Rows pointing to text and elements
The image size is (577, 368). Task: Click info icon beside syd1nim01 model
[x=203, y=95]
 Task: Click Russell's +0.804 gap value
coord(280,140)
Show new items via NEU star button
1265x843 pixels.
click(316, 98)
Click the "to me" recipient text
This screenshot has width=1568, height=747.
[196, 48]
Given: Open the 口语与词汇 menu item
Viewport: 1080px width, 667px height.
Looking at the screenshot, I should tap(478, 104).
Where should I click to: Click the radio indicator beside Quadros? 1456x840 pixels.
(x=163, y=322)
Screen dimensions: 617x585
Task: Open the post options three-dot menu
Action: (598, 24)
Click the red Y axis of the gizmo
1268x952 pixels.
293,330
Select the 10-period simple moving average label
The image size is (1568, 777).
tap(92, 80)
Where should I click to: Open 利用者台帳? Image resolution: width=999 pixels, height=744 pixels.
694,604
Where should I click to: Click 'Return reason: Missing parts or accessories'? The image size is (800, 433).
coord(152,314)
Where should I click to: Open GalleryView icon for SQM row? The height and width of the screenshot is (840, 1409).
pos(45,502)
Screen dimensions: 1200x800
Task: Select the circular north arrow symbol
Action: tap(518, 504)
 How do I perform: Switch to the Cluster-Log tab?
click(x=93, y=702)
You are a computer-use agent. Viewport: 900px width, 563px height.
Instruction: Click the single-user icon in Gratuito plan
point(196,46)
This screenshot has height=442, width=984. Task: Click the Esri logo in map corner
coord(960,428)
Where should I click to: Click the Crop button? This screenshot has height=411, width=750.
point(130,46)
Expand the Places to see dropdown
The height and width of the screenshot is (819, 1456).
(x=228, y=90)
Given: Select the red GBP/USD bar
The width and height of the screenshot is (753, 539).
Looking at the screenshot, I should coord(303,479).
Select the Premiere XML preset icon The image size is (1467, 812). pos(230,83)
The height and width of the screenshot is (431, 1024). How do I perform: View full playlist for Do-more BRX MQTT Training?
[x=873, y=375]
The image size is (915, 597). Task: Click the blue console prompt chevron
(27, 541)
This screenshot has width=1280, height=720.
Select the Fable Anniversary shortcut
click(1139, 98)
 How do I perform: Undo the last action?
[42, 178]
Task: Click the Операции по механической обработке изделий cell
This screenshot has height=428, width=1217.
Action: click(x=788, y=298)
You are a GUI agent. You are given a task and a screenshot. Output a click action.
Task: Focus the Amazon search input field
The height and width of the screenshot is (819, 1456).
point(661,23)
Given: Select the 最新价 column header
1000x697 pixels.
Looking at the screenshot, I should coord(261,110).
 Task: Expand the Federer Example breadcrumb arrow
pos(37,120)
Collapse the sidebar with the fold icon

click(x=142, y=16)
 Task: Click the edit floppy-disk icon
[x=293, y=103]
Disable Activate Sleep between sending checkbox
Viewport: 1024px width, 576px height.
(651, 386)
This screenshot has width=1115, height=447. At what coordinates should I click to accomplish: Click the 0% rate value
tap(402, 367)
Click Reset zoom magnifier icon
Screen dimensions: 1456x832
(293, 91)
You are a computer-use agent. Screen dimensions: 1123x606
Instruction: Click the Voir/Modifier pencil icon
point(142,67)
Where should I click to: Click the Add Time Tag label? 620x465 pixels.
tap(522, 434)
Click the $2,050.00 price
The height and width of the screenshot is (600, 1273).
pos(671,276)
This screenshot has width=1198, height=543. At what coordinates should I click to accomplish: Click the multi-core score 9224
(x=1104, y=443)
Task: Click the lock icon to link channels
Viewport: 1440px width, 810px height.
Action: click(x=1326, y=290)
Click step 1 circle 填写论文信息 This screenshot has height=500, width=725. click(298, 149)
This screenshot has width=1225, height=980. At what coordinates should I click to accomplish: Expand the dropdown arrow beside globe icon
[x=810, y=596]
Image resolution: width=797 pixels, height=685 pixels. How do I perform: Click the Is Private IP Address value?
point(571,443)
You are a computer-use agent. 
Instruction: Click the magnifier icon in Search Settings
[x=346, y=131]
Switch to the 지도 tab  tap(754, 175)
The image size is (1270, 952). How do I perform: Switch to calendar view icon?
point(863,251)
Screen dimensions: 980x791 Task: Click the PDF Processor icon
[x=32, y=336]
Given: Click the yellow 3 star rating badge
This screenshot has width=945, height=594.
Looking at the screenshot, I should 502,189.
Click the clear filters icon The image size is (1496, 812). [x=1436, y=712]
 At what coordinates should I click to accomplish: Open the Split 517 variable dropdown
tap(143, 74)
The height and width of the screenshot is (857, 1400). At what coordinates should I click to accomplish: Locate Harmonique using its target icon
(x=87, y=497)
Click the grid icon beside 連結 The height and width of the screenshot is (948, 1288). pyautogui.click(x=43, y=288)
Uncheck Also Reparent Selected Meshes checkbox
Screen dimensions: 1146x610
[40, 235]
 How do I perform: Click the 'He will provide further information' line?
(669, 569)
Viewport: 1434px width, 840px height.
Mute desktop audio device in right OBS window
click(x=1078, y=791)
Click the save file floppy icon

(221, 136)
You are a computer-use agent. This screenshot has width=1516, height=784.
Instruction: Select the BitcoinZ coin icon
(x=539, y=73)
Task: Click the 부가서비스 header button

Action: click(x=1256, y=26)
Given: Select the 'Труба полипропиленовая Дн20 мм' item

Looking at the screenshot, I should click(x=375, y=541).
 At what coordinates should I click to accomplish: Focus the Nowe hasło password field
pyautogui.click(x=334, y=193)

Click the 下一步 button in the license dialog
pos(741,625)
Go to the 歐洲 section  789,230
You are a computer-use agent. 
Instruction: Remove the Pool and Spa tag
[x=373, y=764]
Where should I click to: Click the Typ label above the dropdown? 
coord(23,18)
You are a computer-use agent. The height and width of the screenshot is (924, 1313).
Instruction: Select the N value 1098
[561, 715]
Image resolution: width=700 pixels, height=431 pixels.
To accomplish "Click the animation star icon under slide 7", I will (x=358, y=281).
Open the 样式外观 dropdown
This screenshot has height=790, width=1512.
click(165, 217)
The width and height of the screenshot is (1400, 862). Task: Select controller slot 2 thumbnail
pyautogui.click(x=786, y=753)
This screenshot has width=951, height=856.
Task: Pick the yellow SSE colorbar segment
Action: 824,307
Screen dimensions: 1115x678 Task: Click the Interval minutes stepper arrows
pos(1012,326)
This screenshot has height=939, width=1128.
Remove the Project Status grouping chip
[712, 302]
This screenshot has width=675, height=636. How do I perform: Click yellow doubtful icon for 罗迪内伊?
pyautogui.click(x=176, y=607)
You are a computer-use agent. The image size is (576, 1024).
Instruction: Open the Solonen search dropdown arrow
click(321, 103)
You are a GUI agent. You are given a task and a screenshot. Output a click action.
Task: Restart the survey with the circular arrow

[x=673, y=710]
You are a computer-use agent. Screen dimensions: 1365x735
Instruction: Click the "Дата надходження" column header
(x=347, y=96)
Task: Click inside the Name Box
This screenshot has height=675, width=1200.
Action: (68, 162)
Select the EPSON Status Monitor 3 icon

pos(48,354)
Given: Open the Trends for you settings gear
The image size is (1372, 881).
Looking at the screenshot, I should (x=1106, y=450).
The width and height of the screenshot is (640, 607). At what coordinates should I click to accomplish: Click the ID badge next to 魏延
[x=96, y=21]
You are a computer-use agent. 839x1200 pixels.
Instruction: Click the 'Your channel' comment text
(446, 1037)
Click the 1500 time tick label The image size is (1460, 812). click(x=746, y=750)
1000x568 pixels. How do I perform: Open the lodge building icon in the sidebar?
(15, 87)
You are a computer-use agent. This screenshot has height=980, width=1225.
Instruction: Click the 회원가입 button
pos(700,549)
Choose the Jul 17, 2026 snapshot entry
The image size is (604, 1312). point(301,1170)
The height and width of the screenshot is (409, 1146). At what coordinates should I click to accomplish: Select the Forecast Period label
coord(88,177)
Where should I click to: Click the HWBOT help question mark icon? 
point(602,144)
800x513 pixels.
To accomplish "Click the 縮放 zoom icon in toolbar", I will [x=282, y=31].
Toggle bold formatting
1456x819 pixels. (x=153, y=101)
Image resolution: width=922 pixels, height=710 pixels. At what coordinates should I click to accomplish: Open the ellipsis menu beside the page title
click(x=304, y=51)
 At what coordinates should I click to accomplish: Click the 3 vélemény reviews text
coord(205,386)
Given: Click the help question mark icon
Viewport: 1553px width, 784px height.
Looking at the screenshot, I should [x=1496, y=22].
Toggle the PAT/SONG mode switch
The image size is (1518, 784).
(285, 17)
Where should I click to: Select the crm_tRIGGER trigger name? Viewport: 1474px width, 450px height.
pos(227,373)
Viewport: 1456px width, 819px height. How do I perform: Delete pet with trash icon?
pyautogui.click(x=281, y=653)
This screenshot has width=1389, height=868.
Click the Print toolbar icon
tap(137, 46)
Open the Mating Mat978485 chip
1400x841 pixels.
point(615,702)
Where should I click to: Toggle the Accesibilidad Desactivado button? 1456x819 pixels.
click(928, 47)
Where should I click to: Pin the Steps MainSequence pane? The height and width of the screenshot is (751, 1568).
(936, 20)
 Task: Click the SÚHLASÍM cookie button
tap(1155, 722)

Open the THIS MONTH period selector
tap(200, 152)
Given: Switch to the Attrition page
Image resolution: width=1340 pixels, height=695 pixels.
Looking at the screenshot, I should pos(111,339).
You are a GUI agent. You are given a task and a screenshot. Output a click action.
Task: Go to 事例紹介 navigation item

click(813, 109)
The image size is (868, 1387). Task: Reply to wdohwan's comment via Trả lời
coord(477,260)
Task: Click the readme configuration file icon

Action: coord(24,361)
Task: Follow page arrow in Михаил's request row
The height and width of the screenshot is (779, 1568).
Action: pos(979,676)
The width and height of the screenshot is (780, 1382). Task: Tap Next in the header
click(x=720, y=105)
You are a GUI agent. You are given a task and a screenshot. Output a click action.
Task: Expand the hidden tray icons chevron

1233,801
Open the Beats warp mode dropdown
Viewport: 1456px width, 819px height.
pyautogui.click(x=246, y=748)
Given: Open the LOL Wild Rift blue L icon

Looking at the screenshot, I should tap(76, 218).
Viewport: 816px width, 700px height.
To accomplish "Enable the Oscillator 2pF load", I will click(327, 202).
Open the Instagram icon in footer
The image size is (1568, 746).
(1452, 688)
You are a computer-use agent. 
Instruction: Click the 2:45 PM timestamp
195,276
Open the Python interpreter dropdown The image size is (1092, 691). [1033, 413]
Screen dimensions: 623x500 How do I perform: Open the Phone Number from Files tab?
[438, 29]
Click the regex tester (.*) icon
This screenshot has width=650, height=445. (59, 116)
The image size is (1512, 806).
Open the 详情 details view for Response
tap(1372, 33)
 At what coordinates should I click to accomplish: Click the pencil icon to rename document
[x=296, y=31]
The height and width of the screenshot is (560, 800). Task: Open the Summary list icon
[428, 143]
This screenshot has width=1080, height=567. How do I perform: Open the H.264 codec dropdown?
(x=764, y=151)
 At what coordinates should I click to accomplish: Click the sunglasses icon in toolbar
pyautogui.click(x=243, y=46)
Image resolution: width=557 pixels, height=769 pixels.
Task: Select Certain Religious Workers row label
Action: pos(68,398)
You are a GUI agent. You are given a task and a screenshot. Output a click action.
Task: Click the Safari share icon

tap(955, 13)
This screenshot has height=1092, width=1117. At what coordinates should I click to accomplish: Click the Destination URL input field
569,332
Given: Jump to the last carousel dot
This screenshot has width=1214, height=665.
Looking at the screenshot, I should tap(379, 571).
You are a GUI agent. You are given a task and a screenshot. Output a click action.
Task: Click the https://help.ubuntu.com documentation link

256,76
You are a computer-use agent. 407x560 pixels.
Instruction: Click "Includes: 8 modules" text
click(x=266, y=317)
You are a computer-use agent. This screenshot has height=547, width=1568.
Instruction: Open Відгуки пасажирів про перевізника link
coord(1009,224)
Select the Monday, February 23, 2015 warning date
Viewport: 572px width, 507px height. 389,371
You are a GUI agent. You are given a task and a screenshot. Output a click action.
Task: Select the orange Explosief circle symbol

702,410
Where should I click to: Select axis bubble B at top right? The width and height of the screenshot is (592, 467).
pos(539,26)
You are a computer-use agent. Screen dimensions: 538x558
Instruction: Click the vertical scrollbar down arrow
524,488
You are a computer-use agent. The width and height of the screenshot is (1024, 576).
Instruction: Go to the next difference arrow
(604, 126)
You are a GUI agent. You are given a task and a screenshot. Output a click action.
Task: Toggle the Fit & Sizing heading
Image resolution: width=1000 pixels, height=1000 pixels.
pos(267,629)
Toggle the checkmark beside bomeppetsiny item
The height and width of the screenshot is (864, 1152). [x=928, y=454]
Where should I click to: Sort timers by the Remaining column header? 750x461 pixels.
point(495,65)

AIM OF THE EXERCISE:
Return these lines verbatim, starting at the line that contains "You are a computer-use agent. Screen dimensions: 1365x735" and ending after the line that contains "1456x819 pixels. (x=153, y=101)".

EXERCISE RESPONSE:
You are a computer-use agent. Screen dimensions: 1365x735
Instruction: Click the "Дата надходження" column header
(x=347, y=96)
Task: Click inside the Name Box
This screenshot has height=675, width=1200.
Action: (68, 162)
Select the EPSON Status Monitor 3 icon

pos(48,354)
Given: Open the Trends for you settings gear
The image size is (1372, 881).
Looking at the screenshot, I should (x=1106, y=450).
The width and height of the screenshot is (640, 607). At what coordinates should I click to accomplish: Click the ID badge next to 魏延
[x=96, y=21]
You are a computer-use agent. 839x1200 pixels.
Instruction: Click the 'Your channel' comment text
(446, 1037)
Click the 1500 time tick label The image size is (1460, 812). click(x=746, y=750)
1000x568 pixels. How do I perform: Open the lodge building icon in the sidebar?
(15, 87)
You are a computer-use agent. This screenshot has height=980, width=1225.
Instruction: Click the 회원가입 button
pos(700,549)
Choose the Jul 17, 2026 snapshot entry
The image size is (604, 1312). point(301,1170)
The height and width of the screenshot is (409, 1146). At what coordinates should I click to accomplish: Select the Forecast Period label
coord(88,177)
Where should I click to: Click the HWBOT help question mark icon? 
point(602,144)
800x513 pixels.
To accomplish "Click the 縮放 zoom icon in toolbar", I will [x=282, y=31].
Toggle bold formatting
1456x819 pixels. (x=153, y=101)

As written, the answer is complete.